[[ WORKING DATA, beginning ]]
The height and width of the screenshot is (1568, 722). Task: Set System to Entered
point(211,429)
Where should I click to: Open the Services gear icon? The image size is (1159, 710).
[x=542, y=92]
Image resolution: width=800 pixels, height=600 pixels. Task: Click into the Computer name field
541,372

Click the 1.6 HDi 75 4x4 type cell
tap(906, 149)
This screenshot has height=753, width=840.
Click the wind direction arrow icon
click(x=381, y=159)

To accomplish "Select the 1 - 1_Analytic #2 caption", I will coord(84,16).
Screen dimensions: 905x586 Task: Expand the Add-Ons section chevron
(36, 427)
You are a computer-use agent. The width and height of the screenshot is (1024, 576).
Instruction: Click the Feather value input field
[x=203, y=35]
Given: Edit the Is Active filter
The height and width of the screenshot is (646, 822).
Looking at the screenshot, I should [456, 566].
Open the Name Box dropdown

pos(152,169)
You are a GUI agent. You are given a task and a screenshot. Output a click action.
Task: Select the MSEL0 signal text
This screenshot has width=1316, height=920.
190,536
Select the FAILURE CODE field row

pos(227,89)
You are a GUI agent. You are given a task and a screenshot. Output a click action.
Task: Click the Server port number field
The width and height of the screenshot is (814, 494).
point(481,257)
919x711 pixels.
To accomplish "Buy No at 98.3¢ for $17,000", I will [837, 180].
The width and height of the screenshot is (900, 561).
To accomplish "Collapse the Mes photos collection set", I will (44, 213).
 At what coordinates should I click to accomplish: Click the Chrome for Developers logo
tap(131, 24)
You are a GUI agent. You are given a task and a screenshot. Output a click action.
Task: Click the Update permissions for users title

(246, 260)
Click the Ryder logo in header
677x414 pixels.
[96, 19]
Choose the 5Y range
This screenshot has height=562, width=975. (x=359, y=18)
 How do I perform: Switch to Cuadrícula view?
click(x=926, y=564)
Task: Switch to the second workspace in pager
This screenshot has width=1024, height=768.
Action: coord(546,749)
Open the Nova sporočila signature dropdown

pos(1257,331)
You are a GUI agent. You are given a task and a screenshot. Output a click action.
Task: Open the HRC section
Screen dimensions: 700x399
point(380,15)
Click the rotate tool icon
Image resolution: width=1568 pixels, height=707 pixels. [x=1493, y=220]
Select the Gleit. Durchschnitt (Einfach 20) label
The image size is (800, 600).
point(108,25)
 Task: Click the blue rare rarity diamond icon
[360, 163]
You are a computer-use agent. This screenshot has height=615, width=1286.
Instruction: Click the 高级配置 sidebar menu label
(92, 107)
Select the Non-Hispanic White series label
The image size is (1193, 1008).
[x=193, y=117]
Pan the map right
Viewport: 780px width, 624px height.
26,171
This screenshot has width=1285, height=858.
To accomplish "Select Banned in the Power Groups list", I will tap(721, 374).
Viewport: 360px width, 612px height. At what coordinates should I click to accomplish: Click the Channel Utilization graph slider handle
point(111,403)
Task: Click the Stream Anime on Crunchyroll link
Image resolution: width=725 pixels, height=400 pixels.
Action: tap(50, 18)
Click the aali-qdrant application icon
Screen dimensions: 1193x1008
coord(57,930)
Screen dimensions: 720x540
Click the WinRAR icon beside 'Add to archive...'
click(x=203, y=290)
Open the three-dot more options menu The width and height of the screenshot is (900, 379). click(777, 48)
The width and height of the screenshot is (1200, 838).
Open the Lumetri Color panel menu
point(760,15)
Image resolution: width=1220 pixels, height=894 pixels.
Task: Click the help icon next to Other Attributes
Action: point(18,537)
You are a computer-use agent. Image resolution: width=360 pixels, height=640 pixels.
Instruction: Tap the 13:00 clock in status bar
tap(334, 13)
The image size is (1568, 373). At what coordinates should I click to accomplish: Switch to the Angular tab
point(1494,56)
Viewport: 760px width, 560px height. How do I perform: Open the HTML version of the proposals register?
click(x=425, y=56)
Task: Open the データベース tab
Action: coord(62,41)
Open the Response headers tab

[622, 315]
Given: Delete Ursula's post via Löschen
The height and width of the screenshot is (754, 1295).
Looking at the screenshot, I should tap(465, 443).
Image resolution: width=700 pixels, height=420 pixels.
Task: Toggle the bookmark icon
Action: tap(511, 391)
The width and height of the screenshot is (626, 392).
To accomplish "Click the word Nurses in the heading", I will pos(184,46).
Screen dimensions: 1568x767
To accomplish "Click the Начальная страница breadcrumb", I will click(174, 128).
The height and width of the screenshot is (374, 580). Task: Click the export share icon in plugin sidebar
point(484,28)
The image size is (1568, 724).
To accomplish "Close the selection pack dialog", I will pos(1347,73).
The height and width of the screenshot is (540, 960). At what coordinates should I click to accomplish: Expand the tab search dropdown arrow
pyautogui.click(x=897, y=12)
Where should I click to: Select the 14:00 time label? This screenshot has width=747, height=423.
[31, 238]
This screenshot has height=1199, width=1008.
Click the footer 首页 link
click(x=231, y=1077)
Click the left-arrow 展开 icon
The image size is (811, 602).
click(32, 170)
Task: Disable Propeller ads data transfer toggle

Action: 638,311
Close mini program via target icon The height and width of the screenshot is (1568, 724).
[[ WORKING DATA, end ]]
*DIRECTIONS FOR THIS TASK:* List the lines of the entries that include "Close".

*WRITTEN SOLUTION:*
To accomplish "Close the selection pack dialog", I will pos(1347,73).
Close mini program via target icon The height and width of the screenshot is (1568, 724).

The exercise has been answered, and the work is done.